__Dataset entries__.
<<<<

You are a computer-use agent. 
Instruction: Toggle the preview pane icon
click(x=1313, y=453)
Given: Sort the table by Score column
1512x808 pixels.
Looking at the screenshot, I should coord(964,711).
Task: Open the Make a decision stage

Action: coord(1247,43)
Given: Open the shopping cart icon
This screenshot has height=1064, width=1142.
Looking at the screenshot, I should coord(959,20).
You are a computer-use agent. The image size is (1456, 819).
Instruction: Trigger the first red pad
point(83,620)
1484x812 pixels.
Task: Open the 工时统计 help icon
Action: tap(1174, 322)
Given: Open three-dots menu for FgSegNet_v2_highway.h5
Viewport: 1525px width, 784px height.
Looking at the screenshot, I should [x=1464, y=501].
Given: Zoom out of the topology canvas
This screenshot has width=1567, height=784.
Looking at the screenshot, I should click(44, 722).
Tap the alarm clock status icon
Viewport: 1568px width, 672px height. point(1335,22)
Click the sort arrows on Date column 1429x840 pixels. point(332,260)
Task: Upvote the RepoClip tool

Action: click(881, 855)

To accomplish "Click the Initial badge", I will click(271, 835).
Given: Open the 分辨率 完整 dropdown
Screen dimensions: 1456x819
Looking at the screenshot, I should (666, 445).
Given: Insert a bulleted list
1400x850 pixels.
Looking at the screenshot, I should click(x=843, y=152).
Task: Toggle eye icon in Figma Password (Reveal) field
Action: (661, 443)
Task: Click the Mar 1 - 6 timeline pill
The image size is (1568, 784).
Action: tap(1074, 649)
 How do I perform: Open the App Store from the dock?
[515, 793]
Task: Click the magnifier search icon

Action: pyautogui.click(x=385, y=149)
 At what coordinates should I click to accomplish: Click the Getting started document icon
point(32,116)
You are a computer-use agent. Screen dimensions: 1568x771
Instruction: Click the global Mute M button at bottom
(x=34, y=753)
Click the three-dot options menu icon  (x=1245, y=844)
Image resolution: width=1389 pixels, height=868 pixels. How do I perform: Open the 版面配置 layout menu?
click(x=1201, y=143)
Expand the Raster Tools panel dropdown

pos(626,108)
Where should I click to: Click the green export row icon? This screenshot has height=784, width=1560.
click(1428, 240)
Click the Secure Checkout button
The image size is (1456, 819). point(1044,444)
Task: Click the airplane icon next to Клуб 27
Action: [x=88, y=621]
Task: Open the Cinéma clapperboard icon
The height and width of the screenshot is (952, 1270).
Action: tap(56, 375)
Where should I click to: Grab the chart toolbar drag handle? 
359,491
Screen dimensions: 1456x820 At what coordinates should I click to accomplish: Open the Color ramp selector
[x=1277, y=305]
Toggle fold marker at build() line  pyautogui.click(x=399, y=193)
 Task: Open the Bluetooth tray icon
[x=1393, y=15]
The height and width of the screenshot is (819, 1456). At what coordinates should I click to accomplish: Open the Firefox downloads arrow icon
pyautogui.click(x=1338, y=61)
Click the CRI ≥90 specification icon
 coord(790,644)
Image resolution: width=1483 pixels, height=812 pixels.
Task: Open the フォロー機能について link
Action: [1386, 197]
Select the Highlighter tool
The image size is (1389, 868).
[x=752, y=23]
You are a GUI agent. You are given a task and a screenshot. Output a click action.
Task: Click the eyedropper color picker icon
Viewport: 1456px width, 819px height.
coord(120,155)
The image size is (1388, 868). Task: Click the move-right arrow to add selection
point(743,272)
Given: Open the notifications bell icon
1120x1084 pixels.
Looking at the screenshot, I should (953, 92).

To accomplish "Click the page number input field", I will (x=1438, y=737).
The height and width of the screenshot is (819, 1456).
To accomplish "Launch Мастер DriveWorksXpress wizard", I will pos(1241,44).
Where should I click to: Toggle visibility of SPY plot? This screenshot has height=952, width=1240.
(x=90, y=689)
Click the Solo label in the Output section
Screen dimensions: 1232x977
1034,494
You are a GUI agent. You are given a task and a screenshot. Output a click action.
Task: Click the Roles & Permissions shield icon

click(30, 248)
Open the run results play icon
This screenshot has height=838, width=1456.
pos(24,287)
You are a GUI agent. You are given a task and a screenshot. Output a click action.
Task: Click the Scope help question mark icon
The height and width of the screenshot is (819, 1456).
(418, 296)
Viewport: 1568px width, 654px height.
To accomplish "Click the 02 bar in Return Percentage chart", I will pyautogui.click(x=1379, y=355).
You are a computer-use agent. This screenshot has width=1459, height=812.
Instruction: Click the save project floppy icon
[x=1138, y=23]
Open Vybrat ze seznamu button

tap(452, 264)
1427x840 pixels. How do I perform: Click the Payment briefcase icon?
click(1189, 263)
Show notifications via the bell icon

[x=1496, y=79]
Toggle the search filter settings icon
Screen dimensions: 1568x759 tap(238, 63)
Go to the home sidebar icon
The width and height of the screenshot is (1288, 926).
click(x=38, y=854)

>>>>

__Problem details__. Reply with the complete records, restated exactly.

__Answer area__.
You are a computer-use agent. 
Instruction: Toggle the preview pane icon
click(x=1313, y=453)
Given: Sort the table by Score column
1512x808 pixels.
Looking at the screenshot, I should coord(964,711).
Task: Open the Make a decision stage

Action: coord(1247,43)
Given: Open the shopping cart icon
This screenshot has height=1064, width=1142.
Looking at the screenshot, I should coord(959,20).
You are a computer-use agent. The image size is (1456, 819).
Instruction: Trigger the first red pad
point(83,620)
1484x812 pixels.
Task: Open the 工时统计 help icon
Action: tap(1174, 322)
Given: Open three-dots menu for FgSegNet_v2_highway.h5
Viewport: 1525px width, 784px height.
Looking at the screenshot, I should [x=1464, y=501].
Given: Zoom out of the topology canvas
This screenshot has width=1567, height=784.
Looking at the screenshot, I should click(44, 722).
Tap the alarm clock status icon
Viewport: 1568px width, 672px height. point(1335,22)
Click the sort arrows on Date column 1429x840 pixels. point(332,260)
Task: Upvote the RepoClip tool

Action: click(881, 855)

To accomplish "Click the Initial badge", I will click(271, 835).
Given: Open the 分辨率 完整 dropdown
Screen dimensions: 1456x819
Looking at the screenshot, I should (666, 445).
Given: Insert a bulleted list
1400x850 pixels.
Looking at the screenshot, I should click(x=843, y=152).
Task: Toggle eye icon in Figma Password (Reveal) field
Action: (661, 443)
Task: Click the Mar 1 - 6 timeline pill
The image size is (1568, 784).
Action: tap(1074, 649)
 How do I perform: Open the App Store from the dock?
[515, 793]
Task: Click the magnifier search icon

Action: pyautogui.click(x=385, y=149)
 At what coordinates should I click to accomplish: Click the Getting started document icon
point(32,116)
You are a computer-use agent. Screen dimensions: 1568x771
Instruction: Click the global Mute M button at bottom
(x=34, y=753)
Click the three-dot options menu icon  (x=1245, y=844)
Image resolution: width=1389 pixels, height=868 pixels. How do I perform: Open the 版面配置 layout menu?
click(x=1201, y=143)
Expand the Raster Tools panel dropdown

pos(626,108)
Where should I click to: Click the green export row icon? This screenshot has height=784, width=1560.
click(1428, 240)
Click the Secure Checkout button
The image size is (1456, 819). point(1044,444)
Task: Click the airplane icon next to Клуб 27
Action: [x=88, y=621]
Task: Open the Cinéma clapperboard icon
The height and width of the screenshot is (952, 1270).
Action: tap(56, 375)
Where should I click to: Grab the chart toolbar drag handle? 
359,491
Screen dimensions: 1456x820 At what coordinates should I click to accomplish: Open the Color ramp selector
[x=1277, y=305]
Toggle fold marker at build() line  pyautogui.click(x=399, y=193)
 Task: Open the Bluetooth tray icon
[x=1393, y=15]
The height and width of the screenshot is (819, 1456). At what coordinates should I click to accomplish: Open the Firefox downloads arrow icon
pyautogui.click(x=1338, y=61)
Click the CRI ≥90 specification icon
 coord(790,644)
Image resolution: width=1483 pixels, height=812 pixels.
Task: Open the フォロー機能について link
Action: [1386, 197]
Select the Highlighter tool
The image size is (1389, 868).
[x=752, y=23]
You are a GUI agent. You are given a task and a screenshot. Output a click action.
Task: Click the eyedropper color picker icon
Viewport: 1456px width, 819px height.
coord(120,155)
The image size is (1388, 868). Task: Click the move-right arrow to add selection
point(743,272)
Given: Open the notifications bell icon
1120x1084 pixels.
Looking at the screenshot, I should (953, 92).

To accomplish "Click the page number input field", I will (x=1438, y=737).
The height and width of the screenshot is (819, 1456).
To accomplish "Launch Мастер DriveWorksXpress wizard", I will pos(1241,44).
Where should I click to: Toggle visibility of SPY plot? This screenshot has height=952, width=1240.
(x=90, y=689)
Click the Solo label in the Output section
Screen dimensions: 1232x977
1034,494
You are a GUI agent. You are given a task and a screenshot. Output a click action.
Task: Click the Roles & Permissions shield icon

click(30, 248)
Open the run results play icon
This screenshot has height=838, width=1456.
pos(24,287)
You are a GUI agent. You are given a task and a screenshot. Output a click action.
Task: Click the Scope help question mark icon
The height and width of the screenshot is (819, 1456).
(418, 296)
Viewport: 1568px width, 654px height.
To accomplish "Click the 02 bar in Return Percentage chart", I will pyautogui.click(x=1379, y=355).
You are a computer-use agent. This screenshot has width=1459, height=812.
Instruction: Click the save project floppy icon
[x=1138, y=23]
Open Vybrat ze seznamu button

tap(452, 264)
1427x840 pixels. How do I perform: Click the Payment briefcase icon?
click(1189, 263)
Show notifications via the bell icon

[x=1496, y=79]
Toggle the search filter settings icon
Screen dimensions: 1568x759 tap(238, 63)
Go to the home sidebar icon
The width and height of the screenshot is (1288, 926).
click(x=38, y=854)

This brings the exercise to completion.